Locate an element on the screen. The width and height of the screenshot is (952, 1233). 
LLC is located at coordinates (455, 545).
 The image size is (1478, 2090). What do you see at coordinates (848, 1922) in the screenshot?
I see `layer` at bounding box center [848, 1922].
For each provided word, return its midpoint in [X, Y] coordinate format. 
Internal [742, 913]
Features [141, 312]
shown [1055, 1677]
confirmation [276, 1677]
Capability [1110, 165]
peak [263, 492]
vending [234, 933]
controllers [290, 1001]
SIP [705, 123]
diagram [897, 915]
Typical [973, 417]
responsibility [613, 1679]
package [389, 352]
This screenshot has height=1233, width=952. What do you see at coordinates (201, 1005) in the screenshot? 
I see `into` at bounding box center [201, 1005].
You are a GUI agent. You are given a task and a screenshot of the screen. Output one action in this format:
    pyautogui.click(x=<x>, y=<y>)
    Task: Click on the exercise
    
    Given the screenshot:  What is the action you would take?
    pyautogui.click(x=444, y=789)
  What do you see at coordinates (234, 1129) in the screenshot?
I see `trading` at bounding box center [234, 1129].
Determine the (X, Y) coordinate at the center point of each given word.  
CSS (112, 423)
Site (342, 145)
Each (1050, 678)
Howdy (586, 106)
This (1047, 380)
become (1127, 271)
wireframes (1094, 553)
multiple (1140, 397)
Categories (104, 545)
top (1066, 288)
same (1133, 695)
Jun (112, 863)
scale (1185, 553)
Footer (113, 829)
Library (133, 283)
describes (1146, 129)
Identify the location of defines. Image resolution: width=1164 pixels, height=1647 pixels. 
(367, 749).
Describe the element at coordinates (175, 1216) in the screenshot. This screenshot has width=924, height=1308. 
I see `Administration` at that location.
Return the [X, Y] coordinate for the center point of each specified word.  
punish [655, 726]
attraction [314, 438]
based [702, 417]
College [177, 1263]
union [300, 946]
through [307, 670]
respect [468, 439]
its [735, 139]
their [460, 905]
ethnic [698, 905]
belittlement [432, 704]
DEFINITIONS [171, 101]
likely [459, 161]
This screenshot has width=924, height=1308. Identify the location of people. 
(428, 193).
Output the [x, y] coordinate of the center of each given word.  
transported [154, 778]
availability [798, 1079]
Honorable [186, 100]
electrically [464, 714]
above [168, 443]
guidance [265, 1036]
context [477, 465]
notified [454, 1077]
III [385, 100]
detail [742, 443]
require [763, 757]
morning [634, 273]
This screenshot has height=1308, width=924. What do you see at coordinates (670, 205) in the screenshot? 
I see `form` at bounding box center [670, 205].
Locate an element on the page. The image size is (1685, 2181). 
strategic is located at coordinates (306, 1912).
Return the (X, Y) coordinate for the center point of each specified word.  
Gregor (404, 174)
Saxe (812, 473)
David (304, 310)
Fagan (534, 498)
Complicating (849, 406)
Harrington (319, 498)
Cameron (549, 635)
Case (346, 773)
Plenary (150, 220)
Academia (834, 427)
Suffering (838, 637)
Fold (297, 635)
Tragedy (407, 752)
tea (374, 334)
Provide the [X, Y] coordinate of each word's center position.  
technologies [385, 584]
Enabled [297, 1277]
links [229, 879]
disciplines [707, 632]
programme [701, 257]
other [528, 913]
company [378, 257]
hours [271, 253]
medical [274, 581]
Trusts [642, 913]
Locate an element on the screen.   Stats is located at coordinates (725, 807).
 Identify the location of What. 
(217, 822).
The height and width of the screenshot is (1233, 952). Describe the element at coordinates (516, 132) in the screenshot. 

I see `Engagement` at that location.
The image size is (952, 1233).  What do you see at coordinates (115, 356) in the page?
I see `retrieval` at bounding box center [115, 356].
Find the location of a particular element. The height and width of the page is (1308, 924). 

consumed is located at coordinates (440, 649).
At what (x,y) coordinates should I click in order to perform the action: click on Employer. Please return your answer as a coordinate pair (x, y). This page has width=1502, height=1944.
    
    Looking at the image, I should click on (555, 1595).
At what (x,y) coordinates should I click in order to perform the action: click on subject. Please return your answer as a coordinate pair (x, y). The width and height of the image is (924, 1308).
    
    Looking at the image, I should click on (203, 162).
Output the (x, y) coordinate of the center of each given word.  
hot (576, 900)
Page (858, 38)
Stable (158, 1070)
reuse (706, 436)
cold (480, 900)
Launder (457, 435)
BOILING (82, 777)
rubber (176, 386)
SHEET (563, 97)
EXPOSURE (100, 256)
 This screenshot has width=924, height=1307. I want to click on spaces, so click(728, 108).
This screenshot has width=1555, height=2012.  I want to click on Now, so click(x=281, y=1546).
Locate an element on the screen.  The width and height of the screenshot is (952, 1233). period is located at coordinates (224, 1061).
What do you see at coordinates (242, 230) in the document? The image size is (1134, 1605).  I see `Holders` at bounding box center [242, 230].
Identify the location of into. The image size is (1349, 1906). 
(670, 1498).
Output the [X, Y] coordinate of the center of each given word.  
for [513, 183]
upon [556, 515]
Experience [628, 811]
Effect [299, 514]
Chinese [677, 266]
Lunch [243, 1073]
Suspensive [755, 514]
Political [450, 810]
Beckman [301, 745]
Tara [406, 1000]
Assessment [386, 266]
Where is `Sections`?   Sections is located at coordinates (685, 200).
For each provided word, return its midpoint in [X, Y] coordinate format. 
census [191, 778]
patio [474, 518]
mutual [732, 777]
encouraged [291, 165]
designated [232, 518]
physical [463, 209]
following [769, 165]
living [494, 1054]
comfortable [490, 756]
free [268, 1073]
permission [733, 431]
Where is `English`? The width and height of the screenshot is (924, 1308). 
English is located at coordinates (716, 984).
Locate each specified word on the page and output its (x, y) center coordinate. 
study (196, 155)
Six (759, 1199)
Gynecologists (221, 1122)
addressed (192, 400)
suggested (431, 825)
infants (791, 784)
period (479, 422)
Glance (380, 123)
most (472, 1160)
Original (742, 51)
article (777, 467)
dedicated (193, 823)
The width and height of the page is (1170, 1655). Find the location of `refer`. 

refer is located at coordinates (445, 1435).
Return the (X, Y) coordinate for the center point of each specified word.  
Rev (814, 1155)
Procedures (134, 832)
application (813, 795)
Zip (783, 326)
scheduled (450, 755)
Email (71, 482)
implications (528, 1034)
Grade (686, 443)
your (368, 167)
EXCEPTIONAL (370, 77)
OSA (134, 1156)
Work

+ + +

_Goal_: List every line of the data above that contains the word "into", treating uppercase and lowercase letters as different.

_The reply_:
I see `into` at bounding box center [201, 1005].
Identify the location of into. The image size is (1349, 1906). 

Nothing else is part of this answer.